Wesseling: zweiter Kreisbibeltag des Kirchenkreises Köln-Süd

.“Ich heiße Andrea, bin 15 Jahre alt. Ich wollte von meinem ersten Abendmahl berichten und von denen, die folgten.“ Andrea heißt tatsächlich Andrea, mit Familienamen Döhrer. Doch dem Jugendalter ist die in der Evangelischen Friedenskirchengemeinde Erftstadt amtierende Pfarrerin längst entwachsen. Mit ihrer zwar fiktiven aber realitätsnahen Schilderung stimmte Döhrer die 35 Teilnehmenden des zweiten Kreisbibeltags des Evangelischen Kirchenkreises Köln-Süd auf das Thema des Abends im Gemeindezentrum an der Kreuzkirche in Wesseling ein: „Das Abendmahl – nachgefragt“. Ihr erstes Abendmahl sei schon etwas Besonderes gewesen, setzte Döhrer in ihrer Rolle den kurzen Theaterimpuls fort. „Es war wirklich eine Feier. Ich war mit beiden geschiedenen Elternteilen da. Das gab mir auch ein Gefühl der Sicherheit.“ Sie erzählte weiter von der großen Anspannung vor dem ersten Abendmahl. Der Angst, zu stolpern, zu lachen. Und komisch sei es gewesen, mit „Wildfremden“ aus einem Kelch zu trinken, verbunden nur durch Gott. „Die Menschen tun beim Abendmahl etwas gemeinsam und werden beschenkt: durch die Vergebung der Sünden.“ Das sei eine gelebte Gemeinschaft, die es sonst eigentlich nicht mehr gebe.
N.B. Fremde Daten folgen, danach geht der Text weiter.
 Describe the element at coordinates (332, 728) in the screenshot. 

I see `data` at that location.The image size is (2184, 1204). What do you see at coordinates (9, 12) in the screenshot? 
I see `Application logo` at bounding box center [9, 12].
Eine Gemeinschaft, in der neues Leben möglich werde durch die Zusage der Vergebung. „Man kann dann neu durchstarten.“ Die Schuld sei zwar noch da, aber sie habe nicht mehr so viel Macht über den einzelnen. „Vielleicht haben das meine Eltern kapiert.“ Gerne hätte die „Berichterstatterin“, dass die Menschen beim Abendmahl etwas freundlicher schauen würden, „denn es ist doch eine Mut machende Verheißung: Leben ist möglich“.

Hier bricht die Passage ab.